Elements and Principles of Two-Dimensional Design The elements and principles of design are the building blocks from which images are made. Line, shape, texture, value and color are the basic elements of design. The principles of design are a wide range of organizational strategies such as balance; unity and variety; scale and proportion; rhythm and emphasis.

Artists and designers translate their personal insights into public communication. The ideas and emotions a professional wishes to express must engage an audience whether the encounter occurs in the silence of a museum or the chaos of a city street.

Picture plane: the two dimensional surface on which shapes are organized into a composition.

Positive space/shape: any shape distinguished from the background; also referred to as figure.

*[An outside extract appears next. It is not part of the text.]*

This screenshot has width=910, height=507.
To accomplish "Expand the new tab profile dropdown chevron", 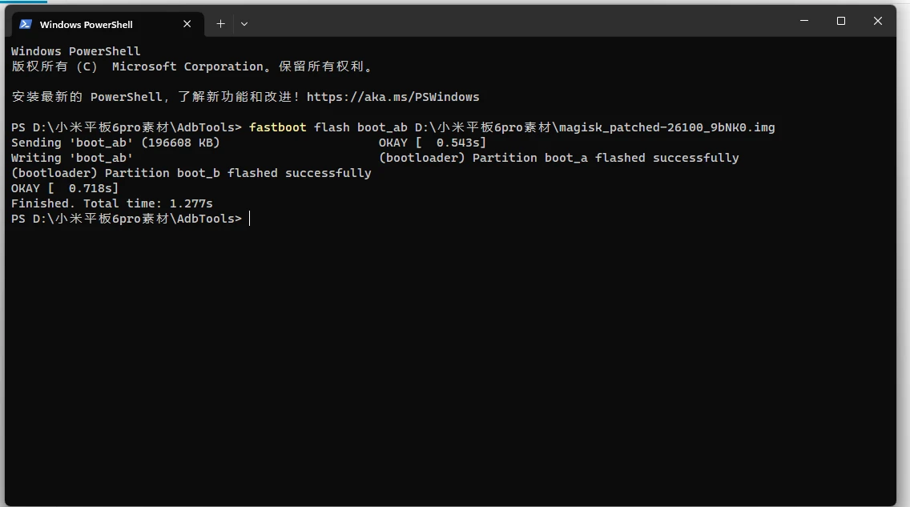I will point(244,24).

Negative space/shape: an area around a positive shape, a shape created by the absence of an object; also referred to as a ground.

Line: a connection between points, an implied connection between points, a point in motion.

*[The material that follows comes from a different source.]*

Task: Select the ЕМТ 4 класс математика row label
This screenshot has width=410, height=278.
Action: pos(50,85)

Shape: a visually perceived area created either by an enclosing line or by color and value changes defining the outer edges.

Texture: the visual or tactile quality of a surface within a composition.

Value: the relative lightness or darkness of a surface.

Color: see previous handout.

Balance: the distribution of weight or emphasis among visual elements within a composition. Balance involves - visual weight, symmetry, a symmetry, and imbalance.

Unity and Variety: elements that provide compositional cohesion; the differences that give a composition visual and conceptual interest. These include – grouping, containment, repetition, proximity, continuity, closure, pattern and grid.

Scale: a size relationship between separate objects within a composition.

Proportion: the relative size of visual elements within a composition.

Rhythm: presentation of multiple units in a deliberate pattern.

Emphasis: special attention given to some aspect of a composition to increase its prominence.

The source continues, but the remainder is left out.